Das passt zur Selbstdarstellung der Bewegung für Sebastian Kurz als parteifernes Bürgeranliegen. Es kontrastiert aber mit der Aussage von Vorarlbergs Landeshauptmann Markus Wallner, dass aus Spenden allein wohl nicht der ganze Wahlkampf finanziert werden kann. Wobei man sich fragt, wie die Parteikasse überhaupt für den Wahlkampf gefüllt ist.

Schwammiges Gesetz

Die bestehenden gesetzlichen Transparenzverpflichtungen ermöglichen nur einen sehr eingeschränkten Einblick in die tatsächlichen finanziellen Verhältnisse der Parteien. Die genaue Vermögenssituation beziehungsweise die Höhe der Verbindlichkeiten lässt sich aus den Rechenschaftsberichten nicht ablesen.

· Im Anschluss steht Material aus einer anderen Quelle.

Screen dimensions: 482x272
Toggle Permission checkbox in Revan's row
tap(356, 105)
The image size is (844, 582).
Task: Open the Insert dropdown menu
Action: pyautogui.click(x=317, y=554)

Für das Jahr 2016 liegen überhaupt noch keine Berichte vor. Veröffentlicht wurde von der Bundes-ÖVP für 2015, wie viel für Kreditrückzahlungen ausgegeben wurde (1,84 Millionen) und wie viel an neuen Krediten aufgenommen wurde (null Euro). Aus allen Berichten seit 2006 lässt sich aber zumindest annäherungsweise ein Bild der ÖVP-Finanzen ableiten, wie der Parteienfinanzierungsexperte Hubert Sickinger im STANDARD-Gespräch sagt. Rund um 2006/2007 sei die ÖVP mehr oder weniger schuldenfrei gewesen, ebenso wieder im Jahr 2013.

Schuldenberg wächst

Danach stieg der Schuldenberg wieder kräftig. Sickingers Berechnungen zufolge kam die ÖVP Ende 2015 in etwa auf Verbindlichkeiten in Höhe von 5,8 bis sechs Millionen Euro. Im Vorjahr dürften diese dann noch einmal kräftig gestiegen sein – wurden doch von der Partei 4,3 Millionen Euro für den Präsidentschaftswahlkampf von Andreas Khol ausgegeben.

Für den Politikwissenschafter ist somit klar, dass ÖVP-Chef Kurz auf Spenden angewiesen sein wird, wenn er einen aufwendigen Wahlkampf finanzieren will. Die Kleinspenden auf der Website werden, wie die ÖVP am Montag versicherte, analog "wie zuletzt von Bundespräsident Van der Bellen" transparent gemacht, wenn der Spender dies nicht ausschließlich untersagt.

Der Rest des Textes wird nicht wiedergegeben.